:: Given records ::
+---+
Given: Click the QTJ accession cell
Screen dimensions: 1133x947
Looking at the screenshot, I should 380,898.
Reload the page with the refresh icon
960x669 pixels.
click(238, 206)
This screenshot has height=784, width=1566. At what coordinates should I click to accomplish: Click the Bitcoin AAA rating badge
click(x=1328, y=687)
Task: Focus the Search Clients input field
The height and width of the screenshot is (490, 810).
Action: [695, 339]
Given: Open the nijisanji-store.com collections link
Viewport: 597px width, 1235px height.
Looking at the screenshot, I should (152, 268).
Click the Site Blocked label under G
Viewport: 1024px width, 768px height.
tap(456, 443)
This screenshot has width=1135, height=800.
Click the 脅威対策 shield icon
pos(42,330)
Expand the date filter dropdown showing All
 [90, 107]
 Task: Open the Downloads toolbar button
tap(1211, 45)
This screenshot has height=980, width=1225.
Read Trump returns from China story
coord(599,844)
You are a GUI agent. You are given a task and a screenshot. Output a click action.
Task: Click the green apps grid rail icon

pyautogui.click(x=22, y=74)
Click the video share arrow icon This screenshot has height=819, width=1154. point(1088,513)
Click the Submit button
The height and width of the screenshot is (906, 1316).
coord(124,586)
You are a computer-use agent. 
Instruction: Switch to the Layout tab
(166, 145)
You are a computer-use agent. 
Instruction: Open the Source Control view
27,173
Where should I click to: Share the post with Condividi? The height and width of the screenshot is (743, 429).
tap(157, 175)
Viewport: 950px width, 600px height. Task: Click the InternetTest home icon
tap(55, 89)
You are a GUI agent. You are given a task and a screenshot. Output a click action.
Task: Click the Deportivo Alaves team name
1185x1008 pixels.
+---+
:: Work instructions ::
Print each record from the listing above exactly as it was given.

:: Response to the exercise ::
Given: Click the QTJ accession cell
Screen dimensions: 1133x947
Looking at the screenshot, I should 380,898.
Reload the page with the refresh icon
960x669 pixels.
click(238, 206)
This screenshot has height=784, width=1566. At what coordinates should I click to accomplish: Click the Bitcoin AAA rating badge
click(x=1328, y=687)
Task: Focus the Search Clients input field
The height and width of the screenshot is (490, 810).
Action: [695, 339]
Given: Open the nijisanji-store.com collections link
Viewport: 597px width, 1235px height.
Looking at the screenshot, I should (152, 268).
Click the Site Blocked label under G
Viewport: 1024px width, 768px height.
tap(456, 443)
This screenshot has width=1135, height=800.
Click the 脅威対策 shield icon
pos(42,330)
Expand the date filter dropdown showing All
 [90, 107]
 Task: Open the Downloads toolbar button
tap(1211, 45)
This screenshot has height=980, width=1225.
Read Trump returns from China story
coord(599,844)
You are a GUI agent. You are given a task and a screenshot. Output a click action.
Task: Click the green apps grid rail icon

pyautogui.click(x=22, y=74)
Click the video share arrow icon This screenshot has height=819, width=1154. point(1088,513)
Click the Submit button
The height and width of the screenshot is (906, 1316).
coord(124,586)
You are a computer-use agent. 
Instruction: Switch to the Layout tab
(166, 145)
You are a computer-use agent. 
Instruction: Open the Source Control view
27,173
Where should I click to: Share the post with Condividi? The height and width of the screenshot is (743, 429).
tap(157, 175)
Viewport: 950px width, 600px height. Task: Click the InternetTest home icon
tap(55, 89)
You are a GUI agent. You are given a task and a screenshot. Output a click action.
Task: Click the Deportivo Alaves team name
1185x1008 pixels.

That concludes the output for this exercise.